▶ **WHAT IS EXPECTED**:
Starting at the line that contains "Check the last file row checkbox" and stopping at the line that contains "Task: Click the magnifier search icon", transcribe every line of the material below exactly; pictures stay out.

==================================================

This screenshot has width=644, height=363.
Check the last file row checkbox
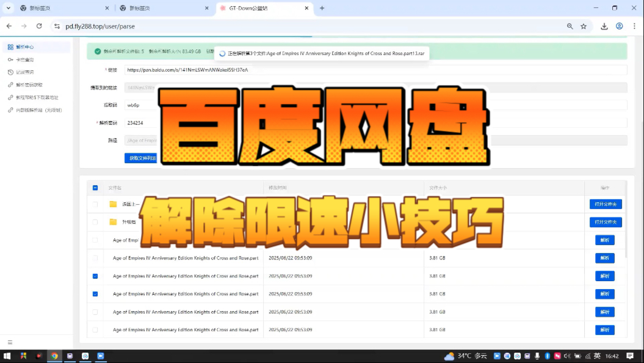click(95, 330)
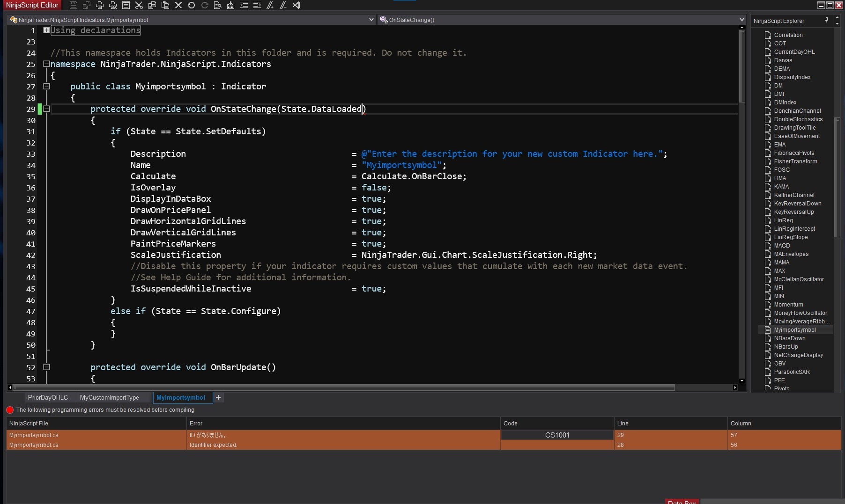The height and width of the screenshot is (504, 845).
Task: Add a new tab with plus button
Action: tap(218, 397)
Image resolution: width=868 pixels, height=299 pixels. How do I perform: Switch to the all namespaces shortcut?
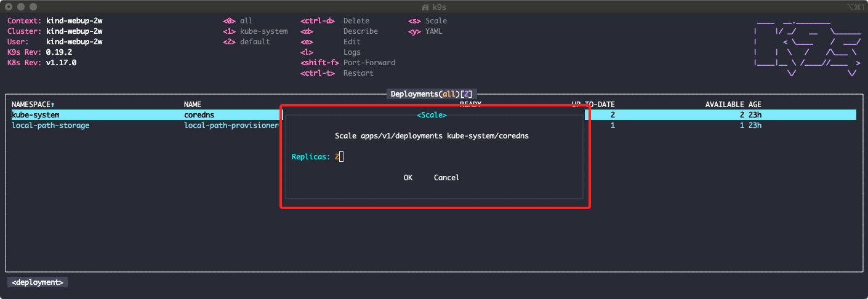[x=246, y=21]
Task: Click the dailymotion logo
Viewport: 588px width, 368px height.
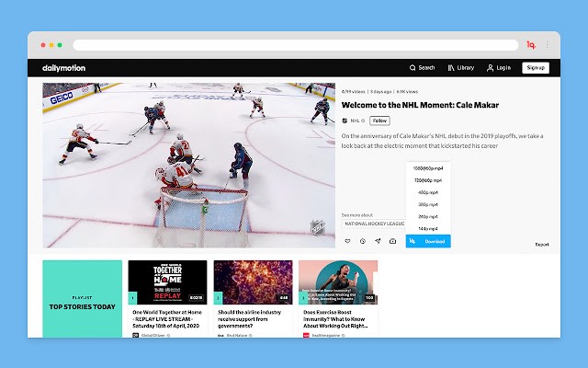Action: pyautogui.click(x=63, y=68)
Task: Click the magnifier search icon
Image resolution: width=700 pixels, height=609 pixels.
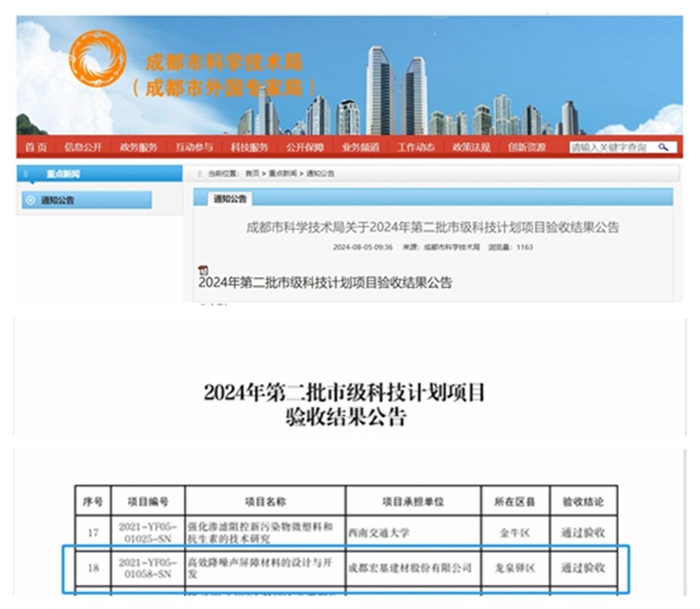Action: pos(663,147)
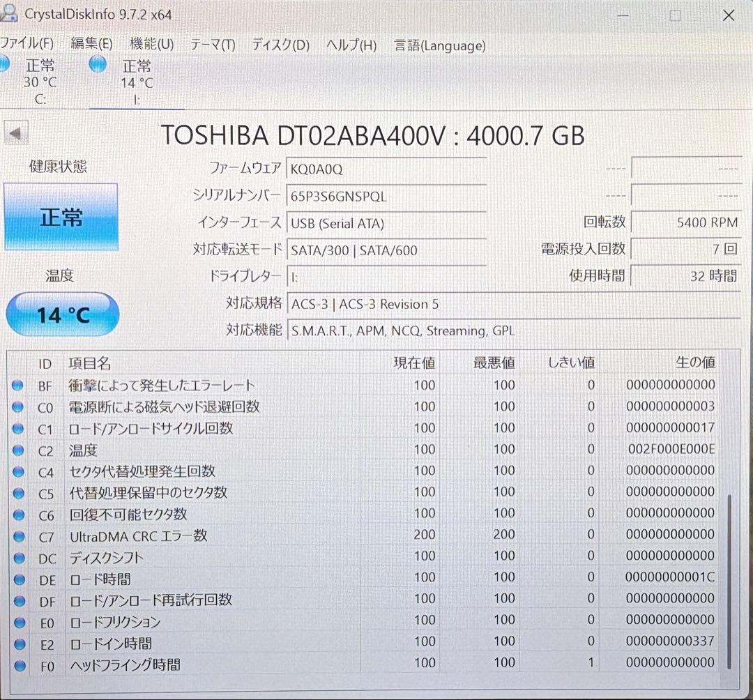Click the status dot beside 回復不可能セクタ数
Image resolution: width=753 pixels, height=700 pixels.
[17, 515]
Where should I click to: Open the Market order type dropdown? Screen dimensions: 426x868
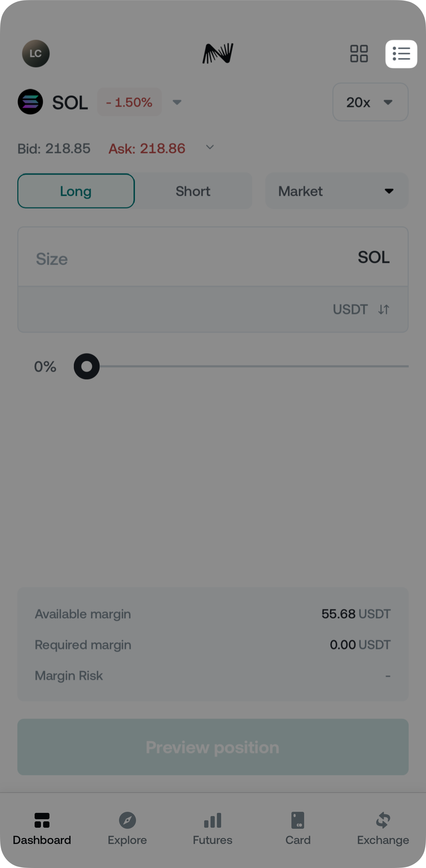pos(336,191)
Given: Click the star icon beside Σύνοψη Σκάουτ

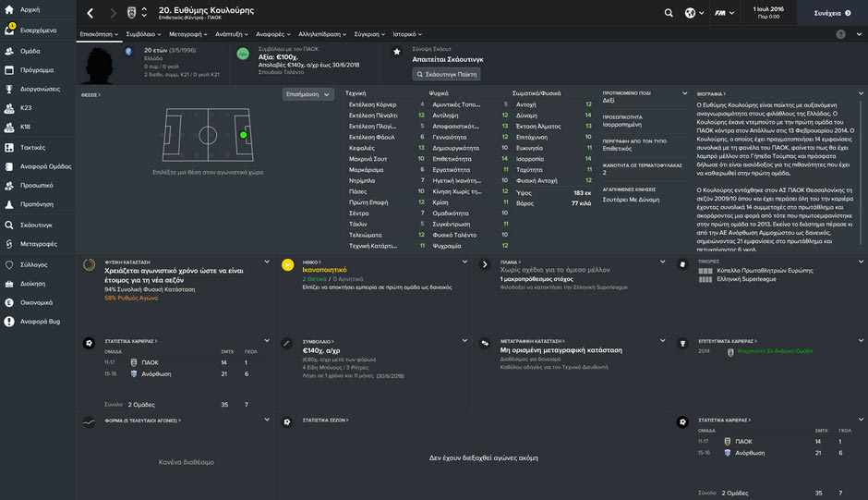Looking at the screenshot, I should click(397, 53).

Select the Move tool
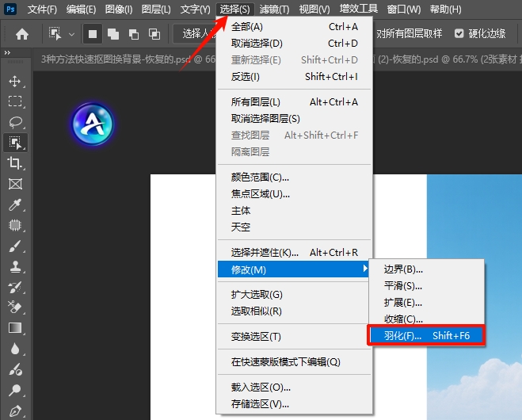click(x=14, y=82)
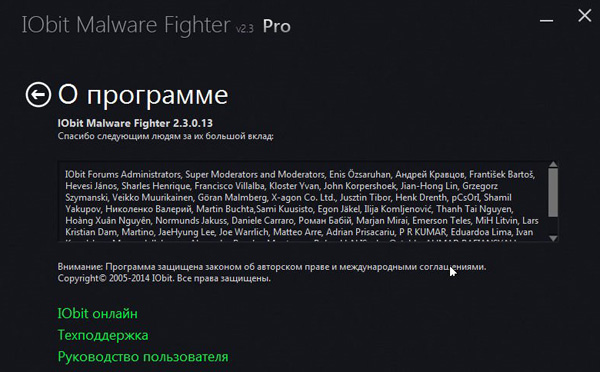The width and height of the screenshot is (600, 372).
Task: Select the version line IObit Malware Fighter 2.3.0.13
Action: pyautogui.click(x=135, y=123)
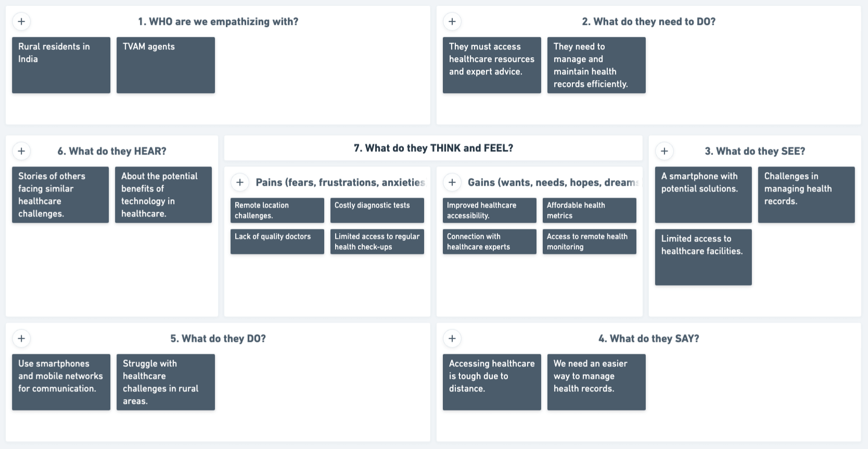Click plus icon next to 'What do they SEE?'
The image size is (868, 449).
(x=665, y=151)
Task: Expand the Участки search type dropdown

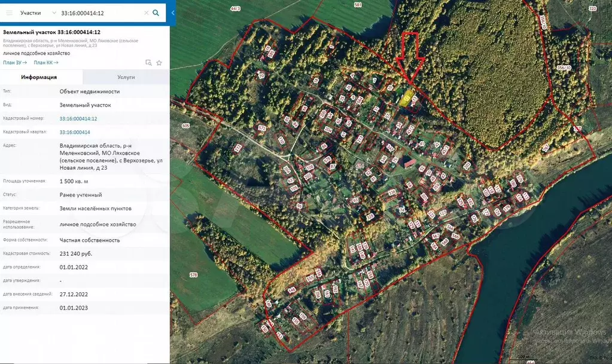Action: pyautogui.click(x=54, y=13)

==================================================

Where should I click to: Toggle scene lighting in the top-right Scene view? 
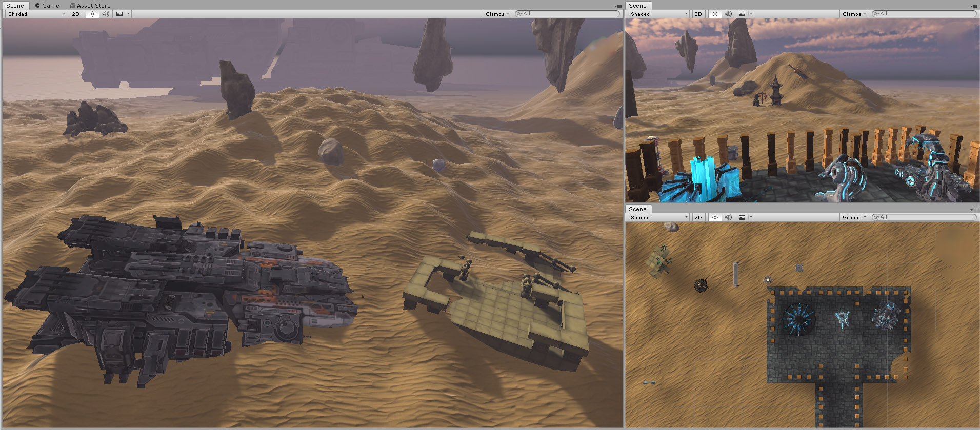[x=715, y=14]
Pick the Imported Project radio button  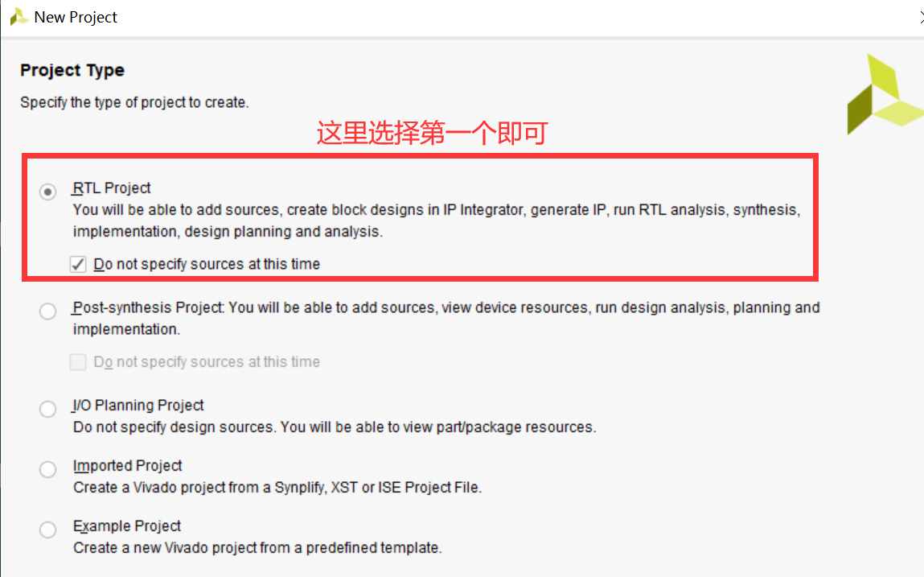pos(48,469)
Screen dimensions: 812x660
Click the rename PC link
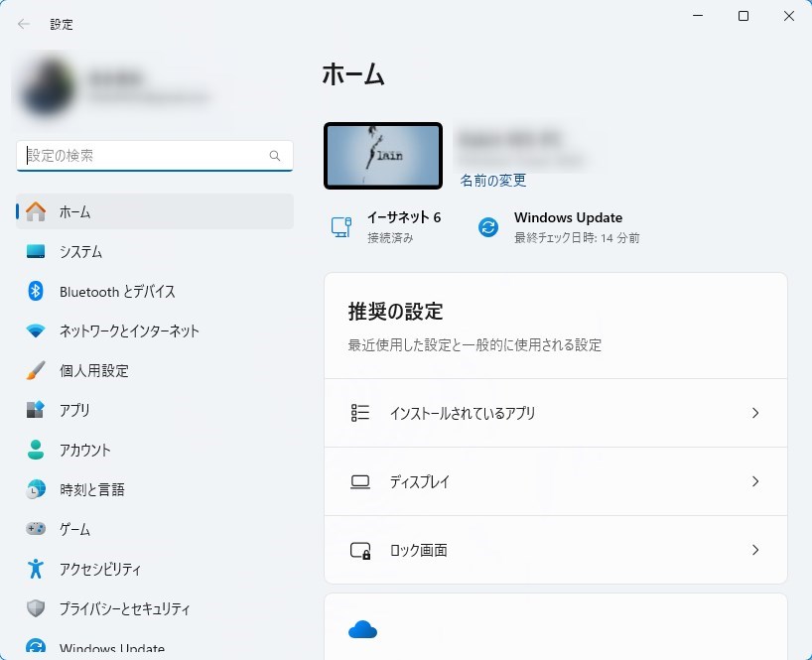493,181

==================================================

▶ **RESPONSE**:
Check the last file row checkbox
click(95, 330)
The height and width of the screenshot is (504, 845).
Task: Add a new tab with plus button
Action: tap(218, 397)
Image resolution: width=868 pixels, height=299 pixels. How do I perform: Switch to the all namespaces shortcut?
[x=246, y=21]
Task: Click the dailymotion logo
Viewport: 588px width, 368px height.
Action: pyautogui.click(x=63, y=68)
Task: Click the magnifier search icon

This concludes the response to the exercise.